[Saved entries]
+ + + + + + +
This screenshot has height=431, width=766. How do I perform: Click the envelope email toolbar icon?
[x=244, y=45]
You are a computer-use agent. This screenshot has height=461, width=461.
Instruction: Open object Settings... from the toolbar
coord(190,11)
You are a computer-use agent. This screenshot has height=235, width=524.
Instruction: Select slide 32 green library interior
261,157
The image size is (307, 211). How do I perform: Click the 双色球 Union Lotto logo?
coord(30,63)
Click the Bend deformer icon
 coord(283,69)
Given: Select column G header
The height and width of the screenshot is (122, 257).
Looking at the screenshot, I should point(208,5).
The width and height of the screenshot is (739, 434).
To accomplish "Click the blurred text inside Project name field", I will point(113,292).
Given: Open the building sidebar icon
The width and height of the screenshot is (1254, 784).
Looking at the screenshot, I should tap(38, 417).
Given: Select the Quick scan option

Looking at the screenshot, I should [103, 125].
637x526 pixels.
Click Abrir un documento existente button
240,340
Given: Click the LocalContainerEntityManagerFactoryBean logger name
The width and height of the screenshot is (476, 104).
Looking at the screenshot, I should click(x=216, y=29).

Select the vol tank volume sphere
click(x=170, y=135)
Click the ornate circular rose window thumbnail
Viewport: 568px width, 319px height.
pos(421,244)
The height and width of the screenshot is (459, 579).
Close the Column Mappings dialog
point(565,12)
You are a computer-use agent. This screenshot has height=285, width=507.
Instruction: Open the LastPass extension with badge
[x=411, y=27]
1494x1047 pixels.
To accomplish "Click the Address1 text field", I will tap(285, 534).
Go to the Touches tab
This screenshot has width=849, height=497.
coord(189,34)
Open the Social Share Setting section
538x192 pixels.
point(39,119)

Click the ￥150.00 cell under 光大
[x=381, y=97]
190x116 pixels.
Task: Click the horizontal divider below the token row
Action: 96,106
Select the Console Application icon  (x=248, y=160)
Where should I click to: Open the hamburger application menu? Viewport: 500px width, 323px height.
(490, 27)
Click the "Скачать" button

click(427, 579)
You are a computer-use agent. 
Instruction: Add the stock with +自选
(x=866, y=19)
+ + + + + + +
◆ **Requirement**: Output the records above exactly, from their first line through the line that contains "The width and height of the screenshot is (739, 434).", and add nothing.

◆ **Written response**:
This screenshot has height=431, width=766. How do I perform: Click the envelope email toolbar icon?
[x=244, y=45]
You are a computer-use agent. This screenshot has height=461, width=461.
Instruction: Open object Settings... from the toolbar
coord(190,11)
You are a computer-use agent. This screenshot has height=235, width=524.
Instruction: Select slide 32 green library interior
261,157
The image size is (307, 211). How do I perform: Click the 双色球 Union Lotto logo?
coord(30,63)
Click the Bend deformer icon
 coord(283,69)
Given: Select column G header
The height and width of the screenshot is (122, 257).
Looking at the screenshot, I should point(208,5).
The width and height of the screenshot is (739, 434).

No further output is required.